Summary: | Decisions often require tradeoffs between costs and benefits, such as effort
and reward. Prior findings show that decision makers discount the subjective value of
a rewarding option as the effort required to obtain it increases. The mechanisms of
discounting when the decision maker is also the recipient of the outcome
(“egocentric” decision making) are known. However, in many cases, the decision
maker decides for someone else, with the decision outcomes delivered entirely to
another person (“allocentric” decision making). Implementing a neuroeconomics
approach, the present thesis examines the mechanisms of allocentric decisions in
the domain of effort discounting across three different levels: behavioral,
computational, and neural descriptions of a single phenomenon. Behavioral results
showed that making allocentric, as compared to egocentric, effort decisions shifts
preferences toward smaller effort, smaller reward options. Computational modeling
revealed that differential weighting of effort discounting parameters adequately
explained choice differences between allocentric and egocentric decisions.

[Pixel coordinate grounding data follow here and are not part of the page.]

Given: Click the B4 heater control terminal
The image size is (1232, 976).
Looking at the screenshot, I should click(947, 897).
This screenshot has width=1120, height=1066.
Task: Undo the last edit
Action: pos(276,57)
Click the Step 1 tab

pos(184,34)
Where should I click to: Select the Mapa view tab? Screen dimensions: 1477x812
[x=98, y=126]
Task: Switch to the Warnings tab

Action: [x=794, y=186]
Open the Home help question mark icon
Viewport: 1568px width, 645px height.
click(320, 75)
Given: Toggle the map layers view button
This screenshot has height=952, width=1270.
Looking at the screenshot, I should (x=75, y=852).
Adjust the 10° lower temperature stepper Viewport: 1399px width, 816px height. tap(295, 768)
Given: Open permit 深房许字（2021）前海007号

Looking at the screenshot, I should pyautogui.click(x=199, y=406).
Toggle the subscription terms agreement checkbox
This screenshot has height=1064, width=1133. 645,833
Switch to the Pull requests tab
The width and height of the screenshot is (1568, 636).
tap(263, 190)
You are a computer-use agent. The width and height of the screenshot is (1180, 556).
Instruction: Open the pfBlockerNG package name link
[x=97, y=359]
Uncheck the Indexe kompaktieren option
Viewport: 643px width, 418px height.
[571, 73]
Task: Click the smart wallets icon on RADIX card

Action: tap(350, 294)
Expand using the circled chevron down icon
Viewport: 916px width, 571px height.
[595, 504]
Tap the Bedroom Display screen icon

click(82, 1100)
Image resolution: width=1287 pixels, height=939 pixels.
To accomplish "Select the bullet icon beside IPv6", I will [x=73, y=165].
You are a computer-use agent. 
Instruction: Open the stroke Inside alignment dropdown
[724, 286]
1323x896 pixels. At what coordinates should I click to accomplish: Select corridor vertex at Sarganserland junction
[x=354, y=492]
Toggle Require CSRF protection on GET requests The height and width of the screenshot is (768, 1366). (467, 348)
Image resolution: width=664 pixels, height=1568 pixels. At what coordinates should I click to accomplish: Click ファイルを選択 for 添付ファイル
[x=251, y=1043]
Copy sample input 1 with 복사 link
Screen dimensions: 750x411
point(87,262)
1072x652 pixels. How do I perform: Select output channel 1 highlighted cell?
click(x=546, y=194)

Furthermore, neural activation patterns examined using functional magnetic
resonance imaging in brain regions associated with value and reward (the prefrontal
cortex and striatum) along with regions associated with theory of mind and social
cognition (the temporoparietal junction, posterior cingulate cortex, and angular gyrus)
reflected allocentric option valuation, choices, and estimated computational modeling
parameters. Together, the research presented in this thesis describes allocentric
effort decisions as a discriminant phenomenon, provides computational modeling of
how allocentric decision makers value the tradeoff between effort and compensation,
and offers physiological evidence of the related cognitive processes.